We do not have a problem in IPA because we do not have any storage that 
should synched with other storage (except AD sycnh and you know how not 
simple it is :-) ).
This is why I was strongly for storing policies in the DS itself. It 
solves a lot of problems you never even want to think about.
Same is here.

>> With policies the decision was made to store them in DS not to face 
>> these problems.
>>     
>
> Policies will be constantly queried by clients, that's why you need to
> replicate them on multiple servers to be able to scale up when the
> number of clients grow. A log does not need that.
>   

It is not a log. It is a property of the object. It will be queried and 
displayed in the UI any time the object is viewed or modified.

>   
>> I think that creating a parallel infrastructure for policies or for 
>> commit logs is  a huge overhead.
>>     
>
> I think logs and policies are completely different in nature, these logs
> are just audit trails in nature, and should be rather be developed as
> part of the audit system.
>   

They are not audit trails. They are comments that contain information. 
Like this.
For example on the SUDO policy object:

"DPal 11/05/08 12:15PM: Added new group "contractors" to the SUDOERS 
policy according to the decision made by the security board on 10/28/08"
"SSorce 11/17/08 2:47PM: Removed group "contractors" from the SUDOERS 
policy to fix a security problem reported in ticket #2131209"

Is this audit? No. It looks like one but it is not. It has one important 
piece of information: why? who authorized the change to the the critical 
infrastructure.
If we treat it as pure audit log record we will loose its relevance. It 
will go into the audit server and it would be possible to pull it from 
there on demand but not in the context of modification of the entry in 
DS. Making the UI do this search against the audit server would be an 
overhead and there is no guarantee that this data is not archived or 
cleaned from audit DB.
When it is in DS and close to the object we can guarantee that it is 
complete, relevant and always accessible when the entry is viewed and 
administrator is about to make a critical change to the system.

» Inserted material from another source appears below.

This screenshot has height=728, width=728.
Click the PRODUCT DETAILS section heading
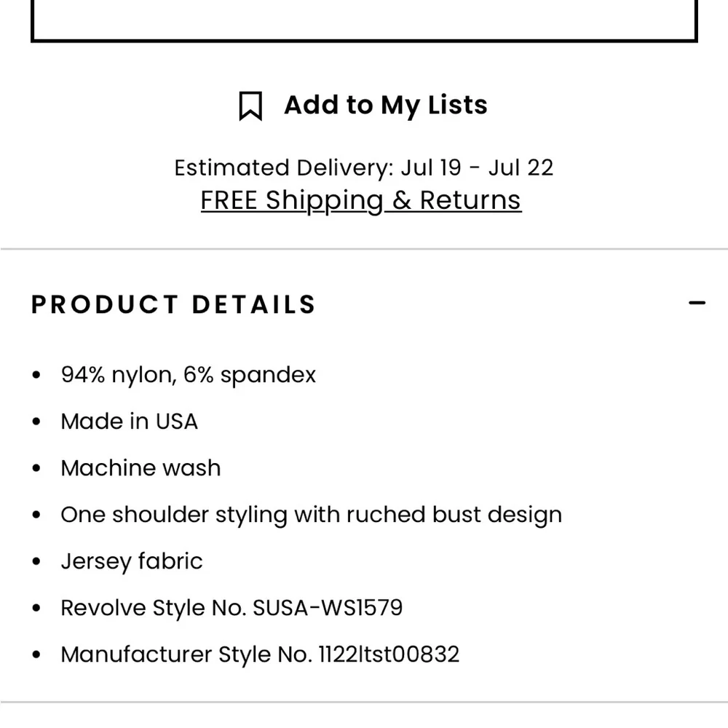pyautogui.click(x=173, y=304)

I think that since we a re a security product any changes to the 
policies that define access rules should have a comment facility like this.

>>>> Can you provide what are the reasons that would make a good idea to
>>>> store this kind of data in DS instead of a log file or a log database ?
>>>>
>>>>     
>>>>         
>> Log file is not manageable. It is hard to pull and query.
>>     
>
> About the same complexity of pulling an query a strctured attribute in
> LDAP. To be honesyt for most people a file is *much* more easier to pull
> and parse than an ldap attribute.
>
>   
I suggest not pursue this argument - it is talking about apples and oranges.

>>  It is good as 
>> a stream of data but when you need to analyze it you use other tools.
>> Log database is different. It is for different purpose. Log database is 
>> for analysis. It would be hard to relate the history or a DS entry to 
>> the entry itself and present them in proper way in UI.
>>     
>
> I don't think so, as long as you store the GUID of the entry it refers
> to as part of the metadata of the comment/log entry it is quite easy,
> just a single ldap search (or vice versa, just a single "grep")
>
>   

See replication issues above. Log file or external DB just do not work.

>> It would be much more complex than you think.
>>     
>
> I honestly think you greatly over-estimate the complexity of parsing a
> log file in a modern scripting language like python, or even just old
> stuff like grep, cut or awk.
>
>   
Parsing is not a problem. Manging is the problem. Access control, 
replication, backup etc.
I do not want to duplicate all the arguments again.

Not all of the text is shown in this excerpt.